1. Welcome to the Matrix
I’ve spent a lot of time recently talking about the future of American politics post-Trump almost as an assumption that Trump is going to lose.
I want to clarify my thinking here, for myself as much as for you guys.
I don’t like talking about electoral outcomes in terms of predictions so much as probabilities, because that’s how the world actually works. When someone says, “Candidate X is going to win” what they really mean—or what they should mean—is “The odds are highly in favor of Candidate X winning.”
My thinking on the race has remained basically unchanged for the last 16 months or so:
- The most likely outcome is that the fairly popular vice president of the last very popular president will defeat the historically unpopular incumbent.
This isn’t rocket science. It’s just the Occam’s razor view of the election. Most of the time when you hear hoofbeats, they’re horses, not zebras, etc.
This isn’t to say that circumstances haven’t shaped my thinking about the probability of the various outcomes. They very much have.
For instance, the twin monsters of the pandemic and Trump’s response to civil unrest have increased the chances that Biden’s margin will be large and the ticking clock has reduced the chances that Trump has room to change the dynamic of the race. Six weeks ago I ventured that the cake was already mostly baked. What was true then is more true now.

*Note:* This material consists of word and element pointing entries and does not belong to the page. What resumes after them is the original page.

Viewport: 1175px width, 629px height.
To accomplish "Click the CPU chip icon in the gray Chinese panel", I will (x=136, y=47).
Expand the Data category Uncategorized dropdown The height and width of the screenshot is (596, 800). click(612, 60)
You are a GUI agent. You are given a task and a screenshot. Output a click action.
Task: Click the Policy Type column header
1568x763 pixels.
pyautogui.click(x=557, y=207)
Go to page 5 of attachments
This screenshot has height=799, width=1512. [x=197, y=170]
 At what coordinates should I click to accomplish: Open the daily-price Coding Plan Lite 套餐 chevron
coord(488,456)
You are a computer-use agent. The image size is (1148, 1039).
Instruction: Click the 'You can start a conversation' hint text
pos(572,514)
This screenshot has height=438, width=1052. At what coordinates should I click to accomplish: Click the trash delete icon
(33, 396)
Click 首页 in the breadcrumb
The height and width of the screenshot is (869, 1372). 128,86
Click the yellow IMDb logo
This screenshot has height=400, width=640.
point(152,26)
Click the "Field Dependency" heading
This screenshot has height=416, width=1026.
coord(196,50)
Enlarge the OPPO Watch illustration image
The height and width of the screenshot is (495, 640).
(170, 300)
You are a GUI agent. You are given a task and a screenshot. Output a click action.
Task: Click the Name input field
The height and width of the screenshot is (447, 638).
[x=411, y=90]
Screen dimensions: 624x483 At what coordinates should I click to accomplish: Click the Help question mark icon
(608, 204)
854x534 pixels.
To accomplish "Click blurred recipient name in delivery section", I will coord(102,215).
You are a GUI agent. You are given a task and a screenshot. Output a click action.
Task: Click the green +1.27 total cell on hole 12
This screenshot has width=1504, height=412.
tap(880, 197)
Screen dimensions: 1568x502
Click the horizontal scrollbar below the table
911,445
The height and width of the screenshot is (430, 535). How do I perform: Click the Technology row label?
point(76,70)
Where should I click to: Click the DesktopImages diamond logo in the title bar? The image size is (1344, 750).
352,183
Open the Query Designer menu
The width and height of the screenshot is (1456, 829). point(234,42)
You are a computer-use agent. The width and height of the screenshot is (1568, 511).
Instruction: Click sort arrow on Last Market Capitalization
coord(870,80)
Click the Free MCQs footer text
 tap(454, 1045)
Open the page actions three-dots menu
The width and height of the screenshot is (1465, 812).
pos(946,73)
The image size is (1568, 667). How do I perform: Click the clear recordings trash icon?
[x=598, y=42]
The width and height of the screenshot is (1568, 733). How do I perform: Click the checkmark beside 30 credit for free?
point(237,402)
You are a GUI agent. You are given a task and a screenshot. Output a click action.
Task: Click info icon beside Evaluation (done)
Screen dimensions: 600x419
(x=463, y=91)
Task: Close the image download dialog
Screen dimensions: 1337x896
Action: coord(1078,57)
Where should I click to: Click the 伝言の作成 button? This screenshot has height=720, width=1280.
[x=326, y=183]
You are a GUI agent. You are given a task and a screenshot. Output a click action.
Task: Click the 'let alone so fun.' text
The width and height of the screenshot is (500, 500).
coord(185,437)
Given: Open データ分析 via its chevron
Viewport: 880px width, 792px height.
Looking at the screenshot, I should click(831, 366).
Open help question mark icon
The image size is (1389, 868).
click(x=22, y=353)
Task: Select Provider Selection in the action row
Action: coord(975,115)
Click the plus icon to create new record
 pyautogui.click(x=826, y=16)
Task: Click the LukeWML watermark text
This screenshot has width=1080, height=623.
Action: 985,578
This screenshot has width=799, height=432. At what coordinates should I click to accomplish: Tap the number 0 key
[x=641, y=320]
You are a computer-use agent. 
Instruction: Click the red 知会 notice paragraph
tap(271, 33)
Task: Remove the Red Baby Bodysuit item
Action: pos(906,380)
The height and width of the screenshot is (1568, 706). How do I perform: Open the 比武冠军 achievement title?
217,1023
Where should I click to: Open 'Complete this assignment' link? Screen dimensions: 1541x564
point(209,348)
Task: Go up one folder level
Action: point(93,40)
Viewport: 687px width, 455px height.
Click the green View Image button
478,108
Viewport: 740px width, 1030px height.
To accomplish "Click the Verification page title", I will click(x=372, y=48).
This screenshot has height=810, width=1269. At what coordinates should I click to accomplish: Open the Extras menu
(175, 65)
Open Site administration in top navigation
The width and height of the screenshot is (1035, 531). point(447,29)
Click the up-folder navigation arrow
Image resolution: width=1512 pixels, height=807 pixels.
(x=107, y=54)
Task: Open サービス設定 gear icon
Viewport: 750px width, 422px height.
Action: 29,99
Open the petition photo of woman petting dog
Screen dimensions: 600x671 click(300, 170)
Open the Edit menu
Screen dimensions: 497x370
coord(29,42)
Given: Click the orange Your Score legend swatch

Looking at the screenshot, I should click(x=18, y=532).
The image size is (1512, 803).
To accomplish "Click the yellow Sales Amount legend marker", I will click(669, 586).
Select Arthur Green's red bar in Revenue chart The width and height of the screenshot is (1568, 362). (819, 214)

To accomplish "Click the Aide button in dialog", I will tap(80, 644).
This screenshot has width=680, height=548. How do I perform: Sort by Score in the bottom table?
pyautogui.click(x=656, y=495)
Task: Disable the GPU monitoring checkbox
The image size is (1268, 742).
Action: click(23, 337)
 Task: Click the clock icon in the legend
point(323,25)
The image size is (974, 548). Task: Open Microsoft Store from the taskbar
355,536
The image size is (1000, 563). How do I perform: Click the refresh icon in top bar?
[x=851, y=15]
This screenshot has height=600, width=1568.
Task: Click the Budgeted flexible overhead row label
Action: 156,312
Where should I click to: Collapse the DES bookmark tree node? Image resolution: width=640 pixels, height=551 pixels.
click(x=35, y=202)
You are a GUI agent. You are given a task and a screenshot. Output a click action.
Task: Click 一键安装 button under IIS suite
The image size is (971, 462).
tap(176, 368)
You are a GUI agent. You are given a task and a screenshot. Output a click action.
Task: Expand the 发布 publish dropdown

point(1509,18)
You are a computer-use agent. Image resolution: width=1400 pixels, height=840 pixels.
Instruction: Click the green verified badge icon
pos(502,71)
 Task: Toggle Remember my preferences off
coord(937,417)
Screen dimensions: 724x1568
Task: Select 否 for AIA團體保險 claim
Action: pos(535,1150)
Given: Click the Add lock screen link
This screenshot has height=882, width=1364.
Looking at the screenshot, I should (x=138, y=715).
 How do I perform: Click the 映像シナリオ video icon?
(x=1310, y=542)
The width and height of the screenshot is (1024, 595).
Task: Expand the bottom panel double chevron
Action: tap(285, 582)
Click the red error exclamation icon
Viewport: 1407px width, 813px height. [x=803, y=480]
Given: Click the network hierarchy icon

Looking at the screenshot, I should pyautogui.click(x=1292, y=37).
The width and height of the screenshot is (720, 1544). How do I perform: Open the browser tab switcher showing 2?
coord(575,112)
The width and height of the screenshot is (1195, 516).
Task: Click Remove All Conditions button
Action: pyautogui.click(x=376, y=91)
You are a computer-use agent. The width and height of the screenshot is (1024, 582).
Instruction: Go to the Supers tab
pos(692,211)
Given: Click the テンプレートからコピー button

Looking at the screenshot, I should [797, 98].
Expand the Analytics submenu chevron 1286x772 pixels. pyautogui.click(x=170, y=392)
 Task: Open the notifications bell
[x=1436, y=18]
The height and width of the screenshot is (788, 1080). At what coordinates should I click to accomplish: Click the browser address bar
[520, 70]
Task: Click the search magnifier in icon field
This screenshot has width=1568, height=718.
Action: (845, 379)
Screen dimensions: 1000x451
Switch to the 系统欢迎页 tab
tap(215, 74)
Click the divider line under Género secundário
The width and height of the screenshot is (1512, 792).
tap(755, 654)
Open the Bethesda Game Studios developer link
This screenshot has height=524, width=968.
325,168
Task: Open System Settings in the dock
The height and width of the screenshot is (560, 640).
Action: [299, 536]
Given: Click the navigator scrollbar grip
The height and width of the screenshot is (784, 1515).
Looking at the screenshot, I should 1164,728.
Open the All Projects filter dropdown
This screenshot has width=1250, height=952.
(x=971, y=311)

So here’s what my outcome matrix looks like as of late July:
(1) Biden wins a mid-size victory of roughly +6 points: 1-in-2 odds
The natural equilibrium of this race is more or less Biden +6. It’s been that way since before Biden declared his candidacy and was like that through the pre-primary and primary stages. Until May, the exact size of Biden’s lead over Trump moved around a little bit, but never got much closer than +4 / +5.
I would be mildly surprised if the race does not tighten down the stretch, because one of the iron laws of politics is that All Races Tighten. So my assumption is that at some point in the fall, we’re likely to be back to Biden +6. And then it’s a coin flip as to whether the race moves again (in either direction) or finishes at its natural level.
(2) Biden wins a large victory of > +8 points: 1-in-4 odds
Pre-pandemic I would have said that a landslide election was lower-probability because of the polarized nature of the electorate. In the environment we’re in now, with Trump’s approval ratings what they are on the two most salient issues of the day, the odds are pretty fair for a blowout.
There are two ways to get to a landslide.
The first is that Biden’s lead since May turns out not to be a temporary jump in valence, but a new equilibrium point. And he just holds the position from here to November.
The second is that the race tightens down the stretch and then, in the final two weeks or so, if Trump is clearly losing, the bottom drops out as people come off the fence against the incumbent, and the bandwagon effect takes over.